# Texto mostrado:
El suelo del puente de Tirry- uno de los tantos que
cruzan la vida de los matanceros- lo conforman en vez de planchas enterizas de
metal, rejillas por cuyos intersticios cabría a la perfección un limón grande.
Si cuando caminas por él, bajas la mirada verás el río San Juan con su color
verde musgo y en los extremos de su estructura, el gris de dos calles que pasan
por debajo del Tirry y que las separa del agua un pequeño malecón.
Hace cerca de diez años regresaba a mi casa desde la
secundaria por el puente. Cuando debajo de mi cambió el verde musgo por el gris
asfalto, observé que en la calle había un movimiento inusual. Cerca de veinte
personas miraban absortos al San Juan. Yo, curioso, me acerqué al molote.

# Entradas mostradas:
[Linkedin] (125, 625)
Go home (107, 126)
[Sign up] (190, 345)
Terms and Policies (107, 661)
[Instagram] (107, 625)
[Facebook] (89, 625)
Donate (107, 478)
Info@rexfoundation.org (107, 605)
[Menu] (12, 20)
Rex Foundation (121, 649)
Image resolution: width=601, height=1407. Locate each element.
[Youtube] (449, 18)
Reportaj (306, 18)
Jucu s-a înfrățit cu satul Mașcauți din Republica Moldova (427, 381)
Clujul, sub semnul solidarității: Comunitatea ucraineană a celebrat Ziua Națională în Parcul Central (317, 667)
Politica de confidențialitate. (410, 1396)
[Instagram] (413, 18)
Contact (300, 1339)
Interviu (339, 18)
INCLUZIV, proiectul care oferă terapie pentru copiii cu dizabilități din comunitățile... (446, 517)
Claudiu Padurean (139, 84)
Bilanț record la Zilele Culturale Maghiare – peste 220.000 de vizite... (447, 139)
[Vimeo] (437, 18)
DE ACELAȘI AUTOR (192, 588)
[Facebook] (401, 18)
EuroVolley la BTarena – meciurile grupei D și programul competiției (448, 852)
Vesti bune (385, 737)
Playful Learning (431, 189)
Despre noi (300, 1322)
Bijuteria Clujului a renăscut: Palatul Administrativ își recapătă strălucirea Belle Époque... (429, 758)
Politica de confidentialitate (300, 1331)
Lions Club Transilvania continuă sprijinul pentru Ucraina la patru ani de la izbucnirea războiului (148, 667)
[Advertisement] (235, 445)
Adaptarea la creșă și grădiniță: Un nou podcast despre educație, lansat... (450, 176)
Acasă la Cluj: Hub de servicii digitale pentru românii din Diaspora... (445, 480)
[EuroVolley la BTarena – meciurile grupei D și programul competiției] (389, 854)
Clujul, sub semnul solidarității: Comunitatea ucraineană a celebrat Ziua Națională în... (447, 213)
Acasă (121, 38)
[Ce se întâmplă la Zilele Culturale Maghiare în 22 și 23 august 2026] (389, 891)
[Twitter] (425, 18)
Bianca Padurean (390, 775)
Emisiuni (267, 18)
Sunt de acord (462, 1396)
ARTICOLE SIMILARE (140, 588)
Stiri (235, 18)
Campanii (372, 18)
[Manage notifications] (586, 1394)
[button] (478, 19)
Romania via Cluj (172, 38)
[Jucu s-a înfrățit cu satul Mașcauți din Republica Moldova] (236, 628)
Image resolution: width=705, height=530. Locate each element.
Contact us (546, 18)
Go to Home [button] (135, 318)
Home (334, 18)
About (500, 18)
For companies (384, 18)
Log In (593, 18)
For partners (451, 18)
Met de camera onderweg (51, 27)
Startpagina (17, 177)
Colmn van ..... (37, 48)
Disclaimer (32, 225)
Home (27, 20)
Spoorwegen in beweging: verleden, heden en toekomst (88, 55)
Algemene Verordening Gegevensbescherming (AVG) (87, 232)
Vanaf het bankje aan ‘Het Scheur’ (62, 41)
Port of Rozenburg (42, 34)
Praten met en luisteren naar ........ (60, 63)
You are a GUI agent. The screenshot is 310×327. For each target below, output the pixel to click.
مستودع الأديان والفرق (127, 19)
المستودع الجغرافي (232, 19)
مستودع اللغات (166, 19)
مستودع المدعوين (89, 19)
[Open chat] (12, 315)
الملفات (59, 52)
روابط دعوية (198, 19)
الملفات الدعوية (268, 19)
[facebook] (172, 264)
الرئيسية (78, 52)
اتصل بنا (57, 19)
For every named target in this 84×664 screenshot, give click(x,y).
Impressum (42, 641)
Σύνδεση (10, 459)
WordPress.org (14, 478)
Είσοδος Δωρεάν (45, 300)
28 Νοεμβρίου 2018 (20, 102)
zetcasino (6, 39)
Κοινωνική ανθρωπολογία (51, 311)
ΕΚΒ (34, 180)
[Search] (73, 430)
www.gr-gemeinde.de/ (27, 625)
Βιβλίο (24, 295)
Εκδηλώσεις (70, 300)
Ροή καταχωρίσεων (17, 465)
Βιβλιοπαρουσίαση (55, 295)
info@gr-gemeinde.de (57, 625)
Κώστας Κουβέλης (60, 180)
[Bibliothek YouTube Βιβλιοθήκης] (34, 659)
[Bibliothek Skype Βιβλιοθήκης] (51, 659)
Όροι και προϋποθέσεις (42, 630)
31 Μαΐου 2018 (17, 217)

# Enunciado 1:
Indica si cada afirmación concuerda con el texto sobre el puente de Tirry, responde sí o no y cita literalmente las palabras del texto que lo deciden. (a) El suelo del puente está hecho de planchas enterizas de metal. (b) Por debajo del puente pasan dos calles. (c) Cerca de veinte personas miraban al río San Juan.
# Enunciado 2:
Retoma el texto sobre el puente de Tirry y continúalo a partir de su última oración.
Las entradas son material aparte, sin relación con el texto sobre el puente de Tirry.

# Resultado final 1:
(a) No: «lo conforman en vez de planchas enterizas de metal, rejillas».
(b) Sí: «el gris de dos calles que pasan por debajo del Tirry».
(c) Sí: «Cerca de veinte personas miraban absortos al San Juan».

# Resultado final 2:
Algunos de los presentes se
quitaban los zapatos y se recogían los pantalones hasta las rodillas; luego
cruzaron la parodia de malecón hacia el agua que por suerte en ese tramo no
superaba la mitad de las pantorrillas. Allí se inclinaron y empezaron a
revolver la superficie del río; parecían campesinos vietnamitas que cultivaran arroz.
Uno de ellos se incorporó y alzó en el aire una camisa
a cuadros que, aunque mojada, lucía nueva o por lo menos con poco uso. Otro emergió
por unos segundos con un zapato y luego volvió a inspeccionar el fondo para buscar
la pareja antes que alguien se le adelantara y tuviera que discutir quién se
apoderaba del par. Los menos valientes o entusiastas que aún esperaban en tierra
comenzaron a recogerse los pantalones con la esperanza de alcanzar botín.
Los campesinos vietnamitas se multiplicaron de un
momento a otro. Sacaron del río pares de medias, pulóveres, chores, camisetas.
Alguien mostró, como el pescador que se vanagloria con una presa rara, una hornilla
eléctrica en perfecto estado. Otro sacó un calzoncillo que contempló por unos
segundos antes de lanzarlo de nuevo a la corriente.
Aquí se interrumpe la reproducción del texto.